BRIEF
Your task is to print each record exactly as it reads.

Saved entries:
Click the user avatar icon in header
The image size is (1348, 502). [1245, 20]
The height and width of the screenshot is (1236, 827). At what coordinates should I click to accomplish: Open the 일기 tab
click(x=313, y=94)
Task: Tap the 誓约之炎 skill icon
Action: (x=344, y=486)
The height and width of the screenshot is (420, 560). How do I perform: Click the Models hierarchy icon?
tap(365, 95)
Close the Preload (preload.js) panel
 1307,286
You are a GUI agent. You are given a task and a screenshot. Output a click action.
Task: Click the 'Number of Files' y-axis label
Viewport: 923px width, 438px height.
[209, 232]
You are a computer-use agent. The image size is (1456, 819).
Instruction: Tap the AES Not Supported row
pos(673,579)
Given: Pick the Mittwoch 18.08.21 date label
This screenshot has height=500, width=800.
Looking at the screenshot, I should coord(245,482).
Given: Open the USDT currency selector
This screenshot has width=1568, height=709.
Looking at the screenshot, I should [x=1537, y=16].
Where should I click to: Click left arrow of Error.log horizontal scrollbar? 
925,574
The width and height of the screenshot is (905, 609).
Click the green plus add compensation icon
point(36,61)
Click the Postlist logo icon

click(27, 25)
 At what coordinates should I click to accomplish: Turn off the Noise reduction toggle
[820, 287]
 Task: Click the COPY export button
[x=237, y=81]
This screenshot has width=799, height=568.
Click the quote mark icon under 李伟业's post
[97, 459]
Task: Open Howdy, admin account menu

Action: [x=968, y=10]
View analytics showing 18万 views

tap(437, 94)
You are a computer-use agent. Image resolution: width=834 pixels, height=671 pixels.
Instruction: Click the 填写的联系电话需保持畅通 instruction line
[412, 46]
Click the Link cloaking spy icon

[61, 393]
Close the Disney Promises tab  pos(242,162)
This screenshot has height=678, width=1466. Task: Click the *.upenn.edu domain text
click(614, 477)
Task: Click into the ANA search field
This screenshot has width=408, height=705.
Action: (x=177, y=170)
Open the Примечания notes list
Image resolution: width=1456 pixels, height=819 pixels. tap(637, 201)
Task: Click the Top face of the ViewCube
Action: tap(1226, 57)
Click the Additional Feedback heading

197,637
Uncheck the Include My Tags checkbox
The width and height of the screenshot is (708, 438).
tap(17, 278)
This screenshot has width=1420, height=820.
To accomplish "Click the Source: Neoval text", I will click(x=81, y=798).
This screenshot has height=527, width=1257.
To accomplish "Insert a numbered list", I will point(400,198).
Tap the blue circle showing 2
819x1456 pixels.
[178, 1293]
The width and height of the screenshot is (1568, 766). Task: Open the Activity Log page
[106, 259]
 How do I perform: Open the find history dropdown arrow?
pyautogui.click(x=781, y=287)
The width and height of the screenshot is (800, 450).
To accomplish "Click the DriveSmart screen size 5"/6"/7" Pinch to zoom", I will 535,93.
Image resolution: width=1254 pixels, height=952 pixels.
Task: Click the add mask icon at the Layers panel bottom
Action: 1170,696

WRITTEN SOLUTION
Click the user avatar icon in header
The image size is (1348, 502). [1245, 20]
The height and width of the screenshot is (1236, 827). At what coordinates should I click to accomplish: Open the 일기 tab
click(x=313, y=94)
Task: Tap the 誓约之炎 skill icon
Action: (x=344, y=486)
The height and width of the screenshot is (420, 560). How do I perform: Click the Models hierarchy icon?
tap(365, 95)
Close the Preload (preload.js) panel
 1307,286
You are a GUI agent. You are given a task and a screenshot. Output a click action.
Task: Click the 'Number of Files' y-axis label
Viewport: 923px width, 438px height.
[209, 232]
You are a computer-use agent. The image size is (1456, 819).
Instruction: Tap the AES Not Supported row
pos(673,579)
Given: Pick the Mittwoch 18.08.21 date label
This screenshot has height=500, width=800.
Looking at the screenshot, I should coord(245,482).
Given: Open the USDT currency selector
This screenshot has width=1568, height=709.
Looking at the screenshot, I should [x=1537, y=16].
Where should I click to: Click left arrow of Error.log horizontal scrollbar? 
925,574
The width and height of the screenshot is (905, 609).
Click the green plus add compensation icon
point(36,61)
Click the Postlist logo icon

click(27, 25)
 At what coordinates should I click to accomplish: Turn off the Noise reduction toggle
[820, 287]
 Task: Click the COPY export button
[x=237, y=81]
This screenshot has width=799, height=568.
Click the quote mark icon under 李伟业's post
[97, 459]
Task: Open Howdy, admin account menu

Action: [x=968, y=10]
View analytics showing 18万 views

tap(437, 94)
You are a computer-use agent. Image resolution: width=834 pixels, height=671 pixels.
Instruction: Click the 填写的联系电话需保持畅通 instruction line
[412, 46]
Click the Link cloaking spy icon

[61, 393]
Close the Disney Promises tab  pos(242,162)
This screenshot has height=678, width=1466. Task: Click the *.upenn.edu domain text
click(614, 477)
Task: Click into the ANA search field
This screenshot has width=408, height=705.
Action: (x=177, y=170)
Open the Примечания notes list
Image resolution: width=1456 pixels, height=819 pixels. tap(637, 201)
Task: Click the Top face of the ViewCube
Action: tap(1226, 57)
Click the Additional Feedback heading

197,637
Uncheck the Include My Tags checkbox
The width and height of the screenshot is (708, 438).
tap(17, 278)
This screenshot has width=1420, height=820.
To accomplish "Click the Source: Neoval text", I will click(x=81, y=798).
This screenshot has height=527, width=1257.
To accomplish "Insert a numbered list", I will point(400,198).
Tap the blue circle showing 2
819x1456 pixels.
[178, 1293]
The width and height of the screenshot is (1568, 766). Task: Open the Activity Log page
[106, 259]
 How do I perform: Open the find history dropdown arrow?
pyautogui.click(x=781, y=287)
The width and height of the screenshot is (800, 450).
To accomplish "Click the DriveSmart screen size 5"/6"/7" Pinch to zoom", I will 535,93.
Image resolution: width=1254 pixels, height=952 pixels.
Task: Click the add mask icon at the Layers panel bottom
Action: 1170,696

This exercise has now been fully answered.